Stored records:
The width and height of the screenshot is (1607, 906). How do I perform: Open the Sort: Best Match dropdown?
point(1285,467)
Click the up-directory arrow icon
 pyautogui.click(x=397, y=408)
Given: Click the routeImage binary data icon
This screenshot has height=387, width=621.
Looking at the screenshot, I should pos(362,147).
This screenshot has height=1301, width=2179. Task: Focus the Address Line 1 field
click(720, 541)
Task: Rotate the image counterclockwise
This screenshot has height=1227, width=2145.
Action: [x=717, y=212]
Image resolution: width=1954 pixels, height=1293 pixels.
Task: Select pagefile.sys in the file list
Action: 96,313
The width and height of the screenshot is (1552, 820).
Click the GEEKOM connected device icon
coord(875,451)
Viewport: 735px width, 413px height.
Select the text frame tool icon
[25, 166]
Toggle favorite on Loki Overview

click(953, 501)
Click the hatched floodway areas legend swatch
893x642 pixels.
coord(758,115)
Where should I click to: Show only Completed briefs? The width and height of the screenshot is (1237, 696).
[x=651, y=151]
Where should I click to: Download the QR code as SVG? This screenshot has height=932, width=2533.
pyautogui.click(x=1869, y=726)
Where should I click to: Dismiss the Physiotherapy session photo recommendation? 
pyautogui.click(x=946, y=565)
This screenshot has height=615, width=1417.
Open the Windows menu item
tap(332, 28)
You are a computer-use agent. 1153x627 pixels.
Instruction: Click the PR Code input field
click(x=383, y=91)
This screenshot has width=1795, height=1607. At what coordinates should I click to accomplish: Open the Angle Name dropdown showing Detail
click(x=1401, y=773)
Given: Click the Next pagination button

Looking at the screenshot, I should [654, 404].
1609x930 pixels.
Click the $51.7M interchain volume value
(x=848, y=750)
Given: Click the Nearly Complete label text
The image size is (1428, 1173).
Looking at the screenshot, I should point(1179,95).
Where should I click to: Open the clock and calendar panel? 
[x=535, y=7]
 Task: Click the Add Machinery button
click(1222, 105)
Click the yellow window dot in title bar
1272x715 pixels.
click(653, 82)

■ What needs to be done ■
Write out the records again so that each line matches the original exactly.

■ Solution for this exercise ■
The width and height of the screenshot is (1607, 906). How do I perform: Open the Sort: Best Match dropdown?
point(1285,467)
Click the up-directory arrow icon
 pyautogui.click(x=397, y=408)
Given: Click the routeImage binary data icon
This screenshot has height=387, width=621.
Looking at the screenshot, I should pos(362,147).
This screenshot has height=1301, width=2179. Task: Focus the Address Line 1 field
click(720, 541)
Task: Rotate the image counterclockwise
This screenshot has height=1227, width=2145.
Action: [x=717, y=212]
Image resolution: width=1954 pixels, height=1293 pixels.
Task: Select pagefile.sys in the file list
Action: 96,313
The width and height of the screenshot is (1552, 820).
Click the GEEKOM connected device icon
coord(875,451)
Viewport: 735px width, 413px height.
Select the text frame tool icon
[25, 166]
Toggle favorite on Loki Overview

click(953, 501)
Click the hatched floodway areas legend swatch
893x642 pixels.
coord(758,115)
Where should I click to: Show only Completed briefs? The width and height of the screenshot is (1237, 696).
[x=651, y=151]
Where should I click to: Download the QR code as SVG? This screenshot has height=932, width=2533.
pyautogui.click(x=1869, y=726)
Where should I click to: Dismiss the Physiotherapy session photo recommendation? 
pyautogui.click(x=946, y=565)
This screenshot has height=615, width=1417.
Open the Windows menu item
tap(332, 28)
You are a computer-use agent. 1153x627 pixels.
Instruction: Click the PR Code input field
click(x=383, y=91)
This screenshot has width=1795, height=1607. At what coordinates should I click to accomplish: Open the Angle Name dropdown showing Detail
click(x=1401, y=773)
Given: Click the Next pagination button

Looking at the screenshot, I should [654, 404].
1609x930 pixels.
Click the $51.7M interchain volume value
(x=848, y=750)
Given: Click the Nearly Complete label text
The image size is (1428, 1173).
Looking at the screenshot, I should point(1179,95).
Where should I click to: Open the clock and calendar panel? 
[x=535, y=7]
 Task: Click the Add Machinery button
click(1222, 105)
Click the yellow window dot in title bar
1272x715 pixels.
click(653, 82)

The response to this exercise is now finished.